The two aim to conquer global markets using Russian and ex-Soviet brainpower, which has been a sort of holy grail for Russian techies since the dawn of the market era. They watched with no little embarrassment while underdeveloped India superseded Russia as a global technology center. But Runa’s roster of firms will help change all that, Chikhachev promises. “Russia is a very unique place as a source of engineering talent,” he says. “Russian engineers love to solve complex problems.”

One of the stars in Runa’s firmament is Jelastic, a Ukrainian-founded firm that provides middleware for Java and PHP software developers to adapt for cloud computing. Runa invested $500,000 in Jelastic at its founding in 2010. The company has since garnered additional funding from two other Russia-based funds, Almaz Capital and Maxfield Capital.

Chikhachev also has high hopes for Nginx, a designer of web site engines that counts Facebook, Amazon and Netflix among its clients.
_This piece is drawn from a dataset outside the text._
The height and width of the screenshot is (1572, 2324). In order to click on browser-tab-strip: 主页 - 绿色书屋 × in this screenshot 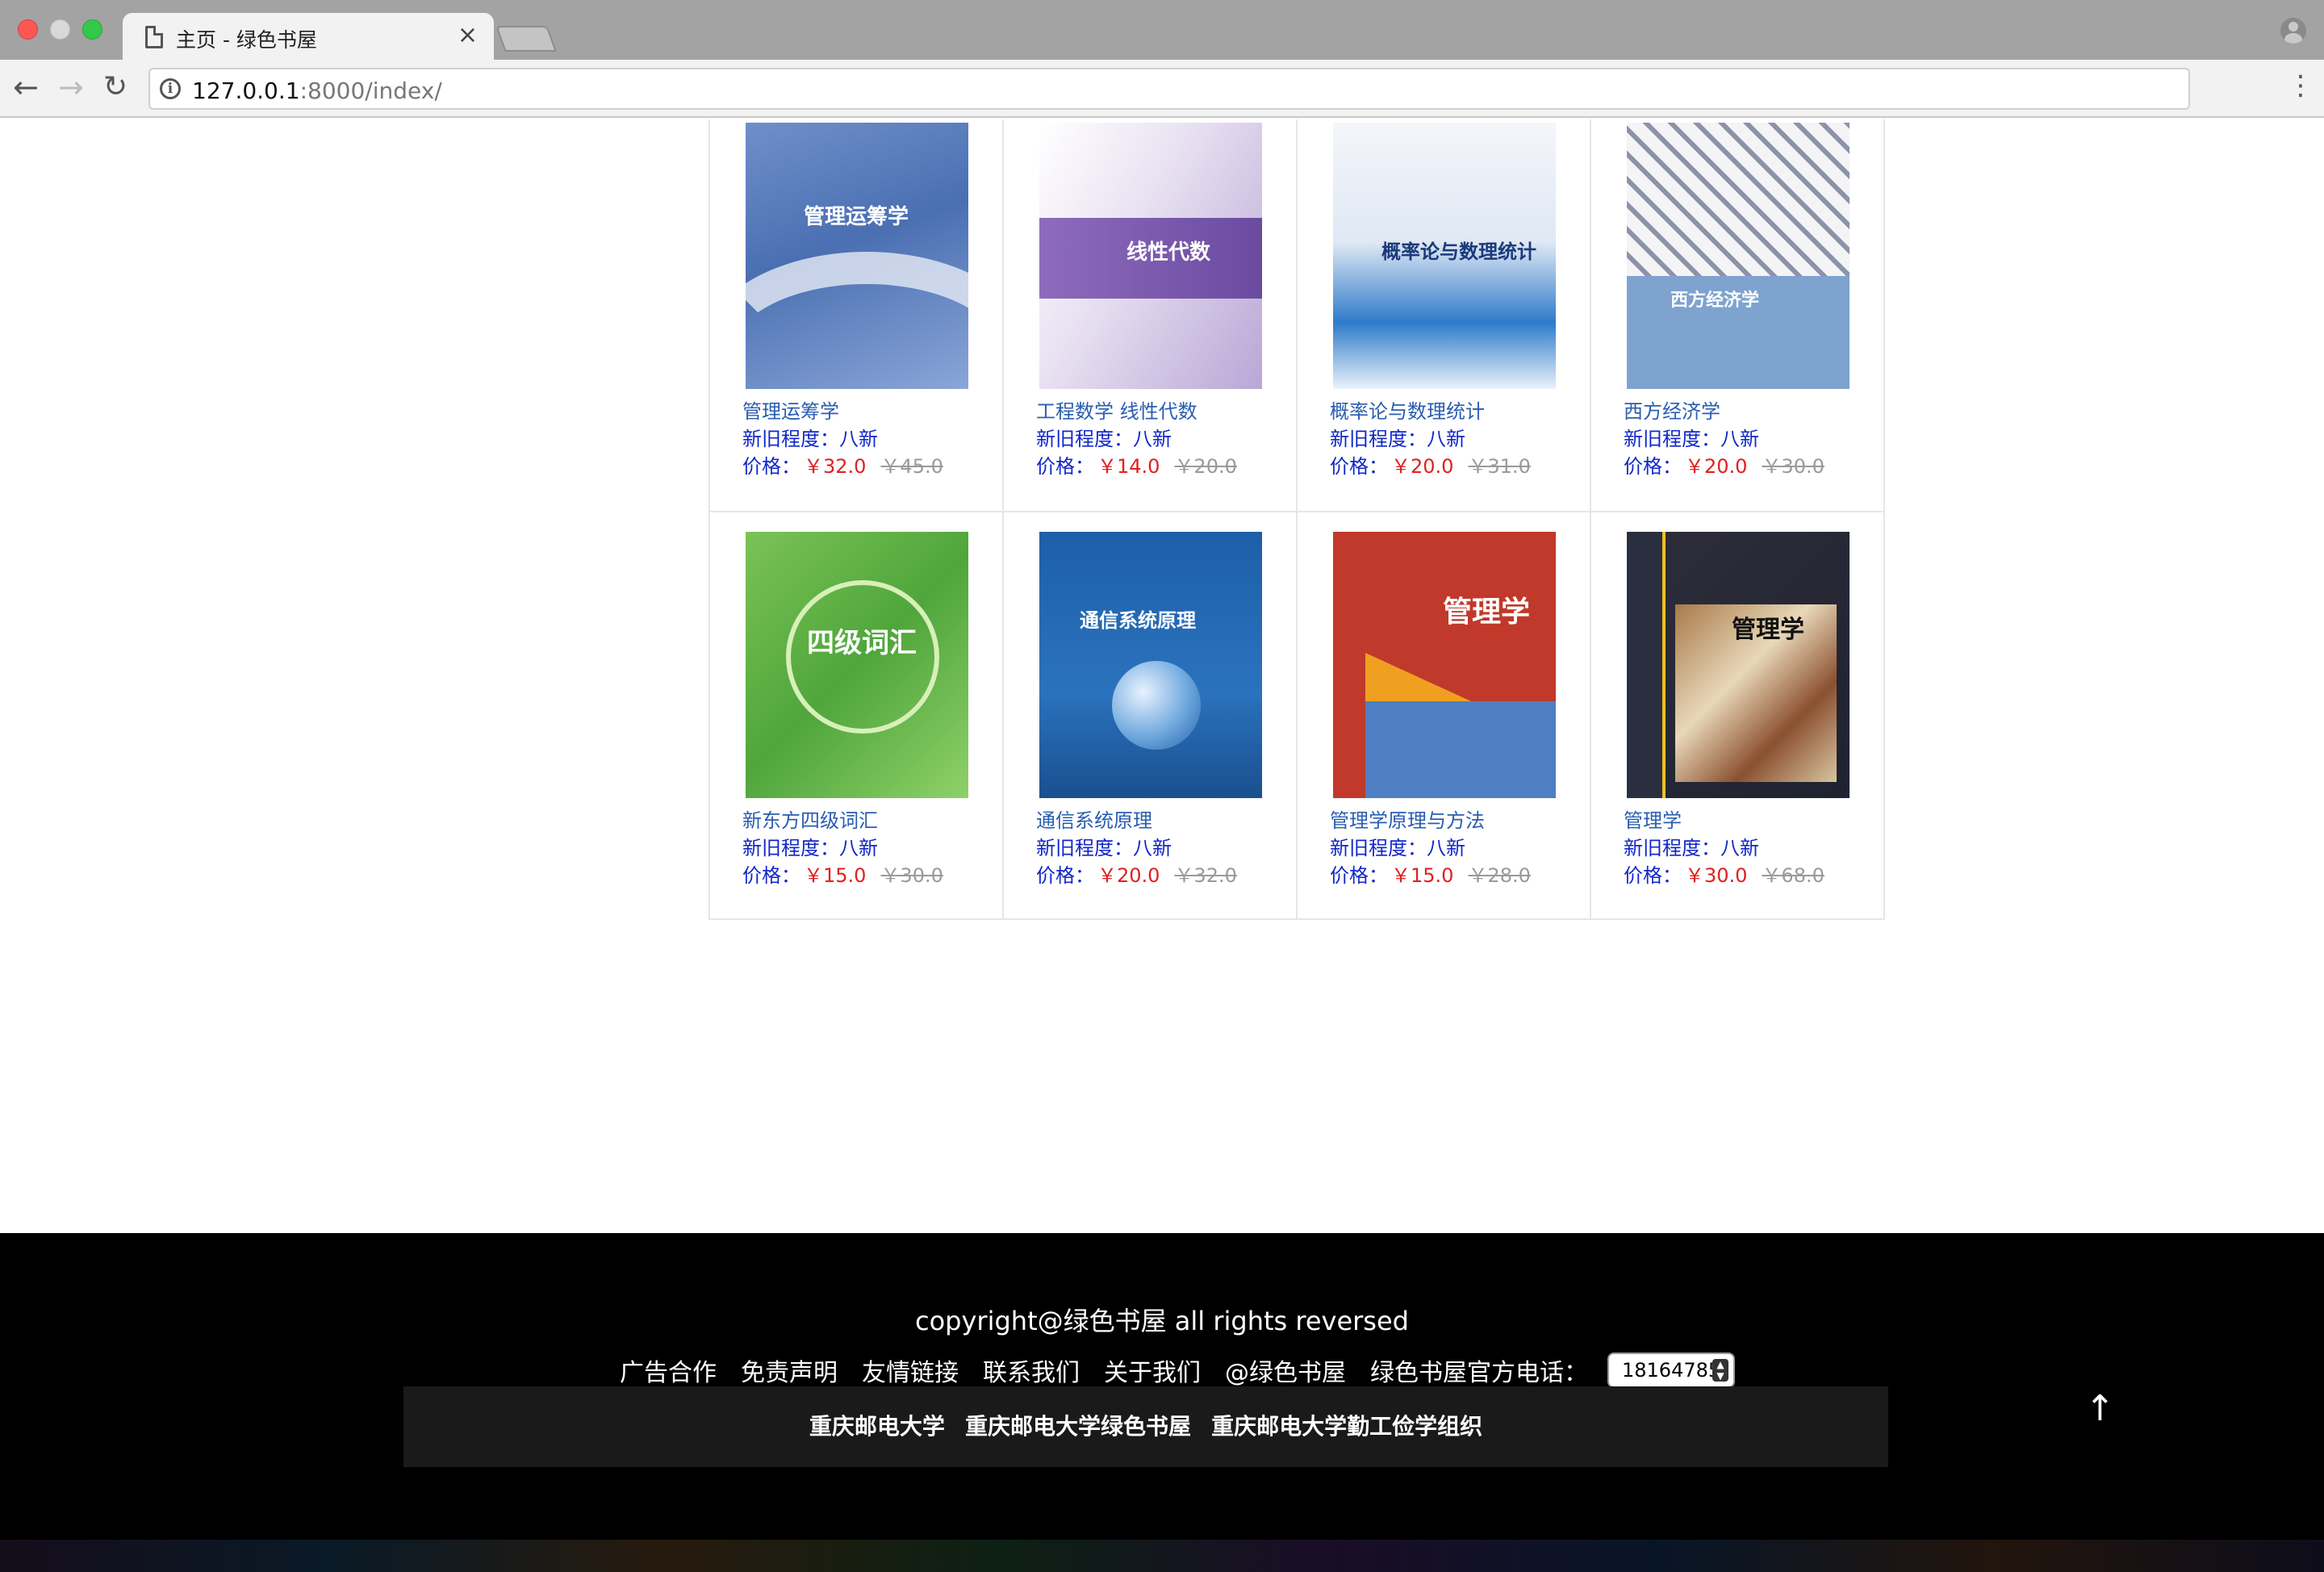, I will do `click(1162, 30)`.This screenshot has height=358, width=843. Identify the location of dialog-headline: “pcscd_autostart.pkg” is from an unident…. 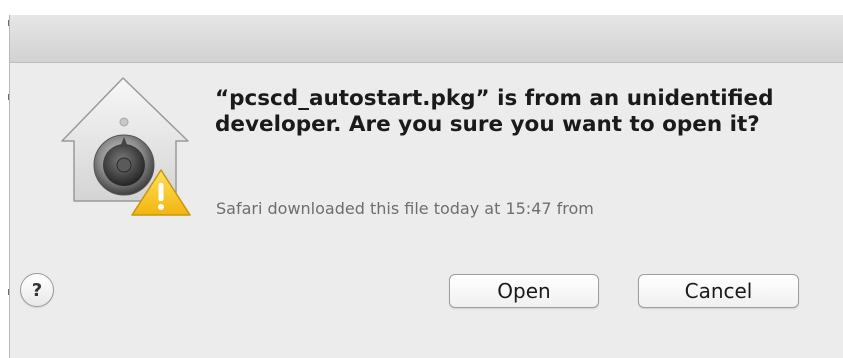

Moscow programmer Igor Sysoev created the Nginx system in 2002, and Nginx Inc. launched as a corporate entity in 2011 with $3 million from Runa and other VCs. The company raised an additional $10 million last October from investors including New Enterprise Associates, a Timonium, Maryland–based VC outfit. One more hot prospect is Ecwid, a company formed in the Volga River industrial city of Ulyanovsk that enables merchants to set up online stores with ease. Runa made the first outside investment in the firm, committing $1.5 million in 2011. The relatively small sums involved suggest the great bang for the buck potentially available in Russia tech’s sector, Chikhachev says. “Having $135 million in our fund is like having $300 million in Silicon Valley,” he boasts.